🤖 AI Summary
This work addresses the insufficient knowledge coverage and weak reasoning capabilities of Kazakh in existing open-source large language models (LLMs). We introduce KazLLM, the first open-source instruction-tuned LLM specifically designed for Kazakh. Built upon the LLaMA-3.1-8B architecture, KazLLM undergoes multilingual pretraining on 45.3 billion tokens and incorporates a novel multi-stage instruction tuning pipeline augmented with RLHF-driven safety alignment. This design enhances deep Kazakh linguistic understanding, cultural contextualization, and cross-lingual synergy with English, Russian, and Turkish. On dedicated Kazakh-language benchmarks, KazLLM significantly outperforms comparable open-source models while retaining competitive performance on English tasks. The model weights are publicly released, establishing a foundational infrastructure for low-resource language LLM research and deployment.
📝 Abstract
Llama-3.1-Sherkala-8B-Chat, or Sherkala-Chat (8B) for short, is a state-of-the-art instruction-tuned open generative large language model (LLM) designed for Kazakh. Sherkala-Chat (8B) aims to enhance the inclusivity of LLM advancements for Kazakh speakers.
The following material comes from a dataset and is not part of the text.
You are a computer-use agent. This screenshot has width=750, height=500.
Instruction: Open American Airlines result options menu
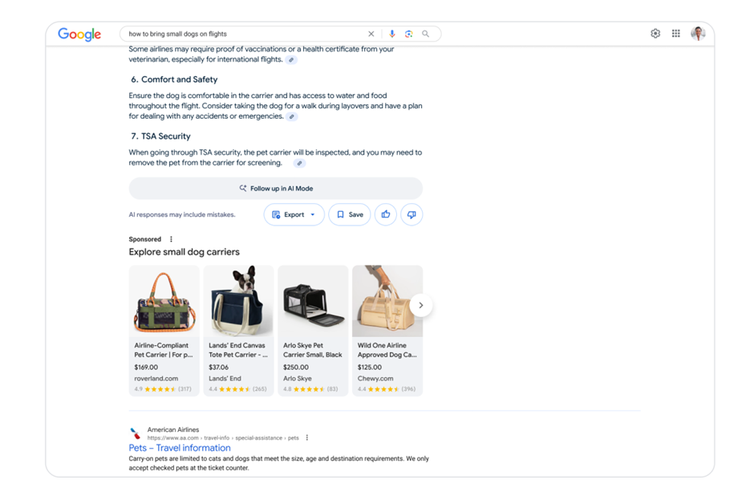tap(307, 437)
Adapted from the LLaMA-3.1-8B model, Sherkala-Chat (8B) is trained on 45.3B tokens across Kazakh, English, Russian, and Turkish. With 8 billion parameters, it demonstrates strong knowledge and reasoning abilities in Kazakh, significantly outperforming existing open Kazakh and multilingual models of similar scale while achieving competitive performance in English. We release Sherkala-Chat (8B) as an open-weight instruction-tuned model and provide a detailed overview of its training, fine-tuning, safety alignment, and evaluation, aiming to advance research and support diverse real-world applications.